Under the expression "throughflow direction", as used in this disclosure, there is to be understood the direction of the meridional flow flowing through the rotor, i.e. the component of the flow of the working medium which lies in a plane, the meridional plane, which is taken through the axis of rotation of the rotor and a radian vector.
Such type of turbines are particularly suitable for extracting energy from the movement of the waves of the ocean, however other uses are possible.
In U.S. Pat. No. 4,221,538, granted Sept. 9, 1980 such type of turbine has been disclosed which operates with air as the working medium. This air turbine is mounted at the upper throat of a vessel which is open at its lower region and immerses in water. The water at the lower portion of the vessel ascends and descends under the influence of the waves. As a result, air flows out of the vessel through the vessel throat or flows into the vessel, as the case may be, i.e. the air is moved through the turbine alternately in opposite directions.

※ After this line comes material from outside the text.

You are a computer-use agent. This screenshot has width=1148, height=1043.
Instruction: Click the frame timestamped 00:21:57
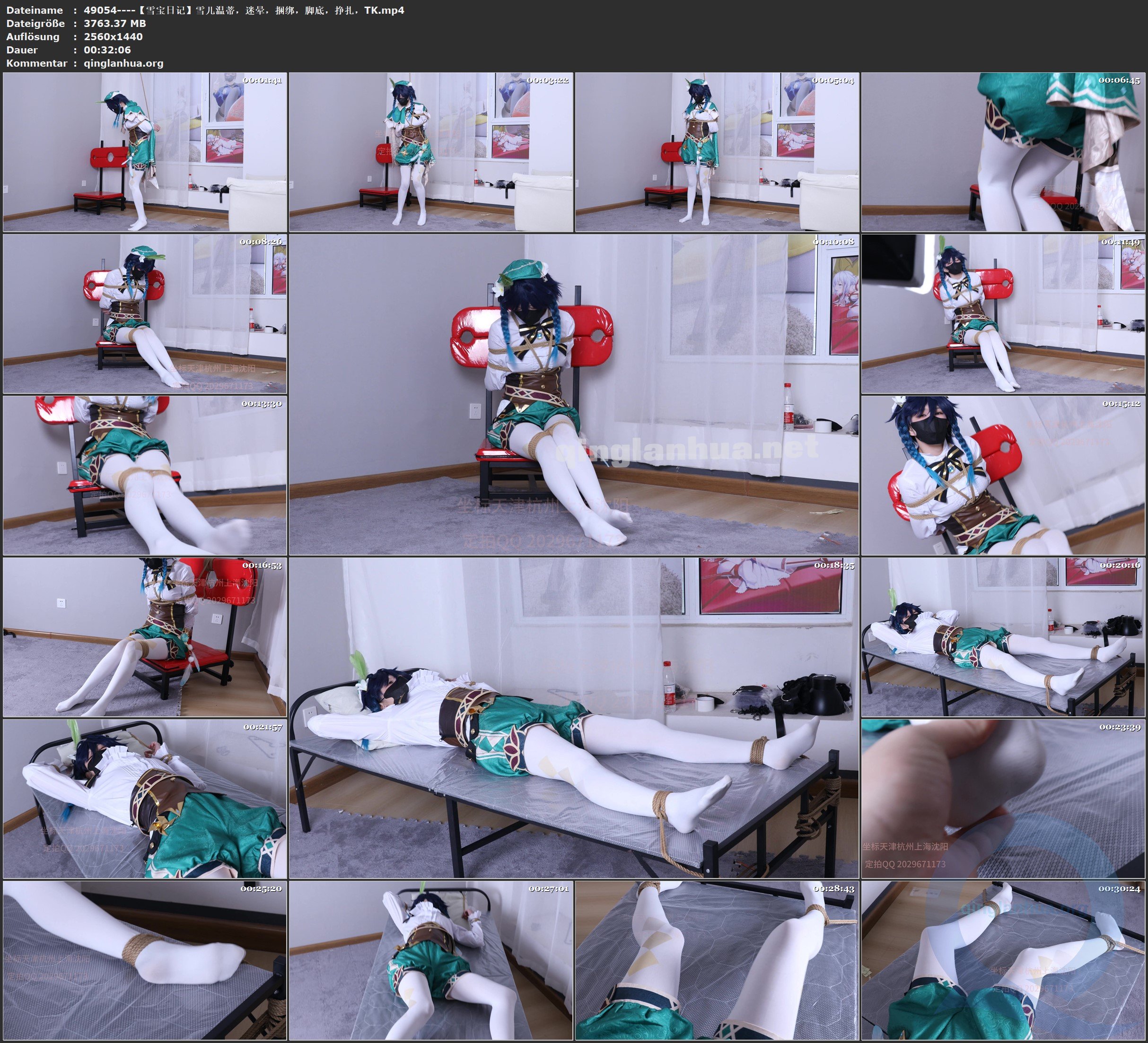(x=145, y=799)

The rotor blades of the heretofore known air turbine are arranged in a plane disposed perpendicular to the axis of rotation of the rotor. The aerofoil-shaped profile of the rotor blades consists of a single part or portion which is arranged symmetrically to such plane. The forward end of the profile, viewed in the direction of rotation, is rounded with a larger radius than the rear end of the profile, again viewed with respect to the direction of rotation. If air flows through the throat of the vessel then there is formed at the better rounded forward end of the profile a smaller pressure than at the more intensely or markedly rounded rear end of the profile, which causes a pronounced break-away or detachment of the flow at that location, so that the rotor begins to rotate. Due to the rotation of the rotor there is formed a relative incident flow which is directed at an inclination towards the front end of the profile, constituting the resultant of the vectorial addition of the flow located in the plane of the rotor formed because of the circumferential velocity and the absolute inflow which is directed, if desired, through a guide apparatus or distributor. Because of the relative incident inflow located at an inclination with respect to the profile the rotor rotates and delivers an output or power. In the other opposite throughflow direction of the air the rotor operates in a corresponding manner, and it rotates in the same directional sense. Because of the mentioned symmetry of the rotor the output is low. While it is possible to attain an improvement in this design with an arrangement of symmetrical rotor blades in a number of parallel planes, as taught for instance in the British patent application No. 2,028,929, published Mar. 12, 1980, and the cognate U.S. Pat. No. 4,313,711, granted Feb. 2, 1982, there cannot however be obtained the maximum output and also no optimum efficiency.
Other constructions of turbines or wind motors known to the art have been respectively disclosed in U.S. Pat. No. 1,835,018, granted Dec. 8, 1931, and the published International PCT application PCT/AT79/00007, published Apr. 17, 1980, under International Publication Number WO 80/00733.